Não muito longe daqui, Amarante é outro dos concelhos da sub-região do Tâmega e Sousa que perdeu eleitores no último mandato autárquico, foram quase 200 em apenas quatro anos. Entre junho de 2021 e junho deste ano, os dados do recenseamento revelam que o concelho baixou da ordem dos 50 mil votantes para 49 846, o que lhe vai tirar dois vereadores já a partir de outubro. Em vez de nove, passam a ser sete mandatos autárquicos, incluindo o presidente de Câmara.

Apesar das perdas, o autarca de Amarante acredita que será possível inverter o decréscimo do número de eleitores. “A partir de 2020, a população tem, paulatinamente, aumentado”, explica Jorge Ricardo.

O social-democrata que assumiu a presidência da autarquia apenas em fevereiro reconhece que a perda de mandatos autárquicos vai impactar a vida do município. “Termos menos vereadores com pelouros, traduz-se numa carga de trabalho”, lamenta Jorge Ricardo ao mesmo tempo que pede a alteração à lei eleitoral.

O presidente da Câmara de Amarante recusa estar longe de grandes centros como a cidade do Porto, mas reconhece que o valor das portagens na A4 é negativo para o concelho. “Sabemos que o custo das portagens daqui ao Porto são quatro euros, alguém que tenha aqui uma empresa em termos de contratação tem de pagar um salário superior relativamente à Área Metropolitana”, reconhece o autarca amarantino.

Ainda assim, a Fisher Connectors, uma empresa de produção de conectores e cablagens, escolheu Amarante para se instalar há três anos, muito por causa dos trabalhadores portugueses que integram a fábrica suíça do grupo Conextivity, que tem também presença na Alemanha e nos Estados Unidos.

O diretor de operações em Portugal confirma a dificuldade em atrair talento por causa da localização. “Recrutar algumas funções é um desafio, temos de ir para zonas mais próximas do Porto onde encontrámos estes perfis, mas aí encontrámos um problema significativo. O custo de deslocação é gigantesco por que temos portagens, temos combustível, temos o próprio tempo que a pessoa tem de despender na viagem. Isto tira-nos competitividade quando começamos a falar de empresas que estão mais próximas do Porto”, assume Mauro Pereira.

Ainda assim, a previsão do grupo é fazer crescer a fábrica em Portugal. Neste momento a Fisher Connectors tem 189 trabalhadores, mas o objetivo é chegar aos 300 em Portugal, com a deslocalização da produção de outras unidades do grupo já prevista para a estrutura instalada em Amarante.
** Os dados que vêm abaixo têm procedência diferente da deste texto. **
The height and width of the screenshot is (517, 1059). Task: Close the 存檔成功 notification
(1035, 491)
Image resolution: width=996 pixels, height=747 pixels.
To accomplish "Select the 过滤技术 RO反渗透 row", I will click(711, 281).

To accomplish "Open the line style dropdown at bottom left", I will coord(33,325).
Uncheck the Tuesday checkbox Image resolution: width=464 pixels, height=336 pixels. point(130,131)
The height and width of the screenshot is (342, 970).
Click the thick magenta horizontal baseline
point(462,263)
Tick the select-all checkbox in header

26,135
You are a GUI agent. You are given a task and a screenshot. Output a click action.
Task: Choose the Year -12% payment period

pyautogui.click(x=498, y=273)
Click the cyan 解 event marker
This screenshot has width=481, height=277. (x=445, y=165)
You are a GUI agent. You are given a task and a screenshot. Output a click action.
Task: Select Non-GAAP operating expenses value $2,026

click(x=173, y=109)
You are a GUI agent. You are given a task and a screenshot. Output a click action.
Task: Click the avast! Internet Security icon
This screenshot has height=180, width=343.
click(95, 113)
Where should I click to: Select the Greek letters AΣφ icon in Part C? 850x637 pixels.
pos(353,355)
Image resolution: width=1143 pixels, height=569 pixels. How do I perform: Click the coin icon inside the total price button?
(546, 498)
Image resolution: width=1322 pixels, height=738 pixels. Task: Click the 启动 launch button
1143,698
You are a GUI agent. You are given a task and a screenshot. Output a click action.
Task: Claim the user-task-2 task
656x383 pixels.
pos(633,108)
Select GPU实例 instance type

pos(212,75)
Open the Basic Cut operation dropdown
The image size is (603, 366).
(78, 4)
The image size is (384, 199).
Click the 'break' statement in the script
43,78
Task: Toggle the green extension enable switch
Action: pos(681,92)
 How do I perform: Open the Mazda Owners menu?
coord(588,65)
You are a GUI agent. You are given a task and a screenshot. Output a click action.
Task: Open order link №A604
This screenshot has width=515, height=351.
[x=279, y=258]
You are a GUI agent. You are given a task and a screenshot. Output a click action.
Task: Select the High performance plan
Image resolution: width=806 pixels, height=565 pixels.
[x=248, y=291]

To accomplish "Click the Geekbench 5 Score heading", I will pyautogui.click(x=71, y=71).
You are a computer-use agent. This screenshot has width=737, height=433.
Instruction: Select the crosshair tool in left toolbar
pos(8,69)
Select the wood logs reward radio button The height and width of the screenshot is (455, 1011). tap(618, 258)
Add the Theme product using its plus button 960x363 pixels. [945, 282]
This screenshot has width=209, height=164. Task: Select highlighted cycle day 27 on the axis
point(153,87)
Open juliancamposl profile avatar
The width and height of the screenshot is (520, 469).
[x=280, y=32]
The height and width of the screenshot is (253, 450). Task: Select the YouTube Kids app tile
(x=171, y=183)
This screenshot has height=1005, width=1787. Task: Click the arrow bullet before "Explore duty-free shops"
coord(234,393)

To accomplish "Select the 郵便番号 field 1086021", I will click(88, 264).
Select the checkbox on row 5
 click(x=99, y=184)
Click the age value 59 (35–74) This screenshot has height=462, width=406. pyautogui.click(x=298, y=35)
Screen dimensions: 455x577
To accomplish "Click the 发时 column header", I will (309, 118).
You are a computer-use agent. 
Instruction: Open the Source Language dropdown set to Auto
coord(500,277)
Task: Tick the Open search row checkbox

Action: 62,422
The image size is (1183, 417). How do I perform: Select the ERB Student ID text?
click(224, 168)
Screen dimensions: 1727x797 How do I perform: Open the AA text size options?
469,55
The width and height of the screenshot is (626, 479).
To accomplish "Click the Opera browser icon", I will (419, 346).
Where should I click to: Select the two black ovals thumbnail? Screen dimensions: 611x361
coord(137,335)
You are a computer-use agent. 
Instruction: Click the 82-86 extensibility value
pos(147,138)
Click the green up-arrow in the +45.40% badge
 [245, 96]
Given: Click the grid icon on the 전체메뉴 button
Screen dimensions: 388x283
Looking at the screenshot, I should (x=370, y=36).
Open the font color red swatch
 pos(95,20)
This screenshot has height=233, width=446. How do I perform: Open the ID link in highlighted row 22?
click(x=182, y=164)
Neste concelho, o turismo também cresce a olhos visto e tem sido uma oportunidade para os mais jovens, como João Baptista que arriscou fundar uma empresa de gestão de alojamento turísticos e hoje já gere 14 AL no concelho.

“Temos sentido um aumento bastante grande no número de visitas, já lá vão os tempos em que os meses de novembro, janeiro ou fevereiro eram meses quase de não ter ninguém e, neste momento, os alojamentos turísticos já têm na ordem dos 75, 80% de ocupação durante todo o ano”, revela o diretor da Hostess.

Apesar dos milhares de turistas que passam por aqui todos os anos, são cada vez menos os que escolhem estes dois concelhos da região do Tâmega e Sousa para viver. A partir de outubro, a perda de população terá impacto direto no número de mandatos dos executivos municipais, mas também nos orçamentos das Câmaras de Resende e de Amarante, naquela que continua a ser a região mais pobre de Portugal.